**Your objective:** Below are the records. Restate word for word every line from the one that contains "Screen dimensions: 356x247" through the final line, both included.

**Material to process:**
============

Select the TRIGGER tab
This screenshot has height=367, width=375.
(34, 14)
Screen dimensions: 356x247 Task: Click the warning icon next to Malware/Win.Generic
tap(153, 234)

============

**Output below:**
Screen dimensions: 356x247 Task: Click the warning icon next to Malware/Win.Generic
tap(153, 234)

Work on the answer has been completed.